# Google maps audible nav directions are mute while using bluetooth connection



## LYFT Cruzer (Aug 25, 2018)

Got my android phone paired with my infotainment system in my 2017 cruize. It works great with phone calls and my iTunes music. I'm not using the navigation on the info system because I'm a LYFT driver and LYFT says it is not compatible ( I tried it and it doesn't work) However, I loose the audible google navigation directions (it stops on my phone and does not come through the info system speakers) while my phone is paired with the info system. It's like the navigation is on 'mute'. I do hear it (overriding my conversation) when I'm on my Bluetooth connected phone call. However, when the call is disconnected, I also loose the nav audible directions. When I turn my Bluetooth connection off, the voice google NAV direction returns on my phone like normal.

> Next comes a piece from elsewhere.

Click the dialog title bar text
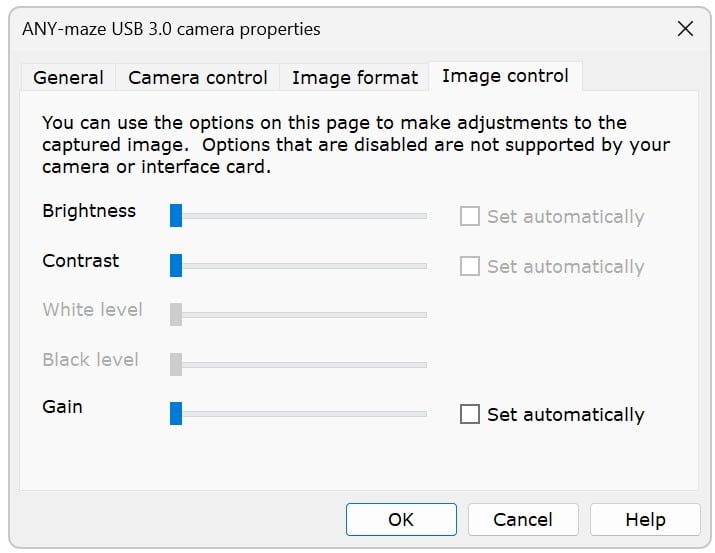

Any suggestions would be appreciated. I uninstalled the android auto AP on my phone from the google play store because it kept freezing up and it was of no use. Thanks for any help or suggestions regarding this.:whatdoyouthink:


----------



## chadtn (Feb 27, 2018)

Mine does the exact same thing. I have to turn Bluetooth off to hear navigation from the phone speakers. Android Auto stopped working randomly the other day as well. It will no longer show up on the car display. I tried forgetting and paring the phone again with no luck. Tried removing Android Auto, rebooting, and installing the app again as well. I haven't dug into the car settings to see if there is a factory reset. That's about all I can think of to try at this point.

Chad


----------



## ChevyGuy (Dec 13, 2014)

I have an android phone and a Gen1. I had exactly the same problem with Google Maps, but found two solutions:

1) Switch the radio source to "Bluetooth". That will play the audio coming in from the Bluetooth connection. The problem here is you can't play music from other sources. 
2) Change the settings in Google maps. Maps > Settings > Navigation Settings > Set "Play voice over Bluetooth" to "off".

Hopefully this will provide some ideas to fix your problem.


----------



## snowwy66 (Nov 5, 2017)

I don't know about the bluetooth as I always use the cable and plug phone in to car. 

As for freezing up. AA does that when in battery saver mode. Battery needs to be turned off.


----------



## jblackburn (Apr 14, 2012)

If you are listening to Bluetooth music, Google Maps should come through. If you are listening to FM or XM, while the phone is paired to Bluetooth, it will not broadcast directions over Bluetooth.

Android Auto has a separate volume control for voice and music volume, as does the car's built-in navigation if you have that. Just turn it up with the volume knob while it's speaking.


----------



## karmatourer (Jul 6, 2018)

Why not call Chevrolet and have them talk you through it? They have been helpful on my last 2 Chevrolets the past year.


----------



## LYFT Cruzer (Aug 25, 2018)

How do you get into google maps settings? Do you open google maps or is it somewhere else?


----------



## ChevyGuy (Dec 13, 2014)

LYFT Cruzer said:


> Do you open google maps


Yes.

Open Google Maps, tap the icon with three horizontal lines, scroll down to settings.

I'm not sure to what extent your Lyft app is using Google Maps. I'd also look for settings in the Lyft app


----------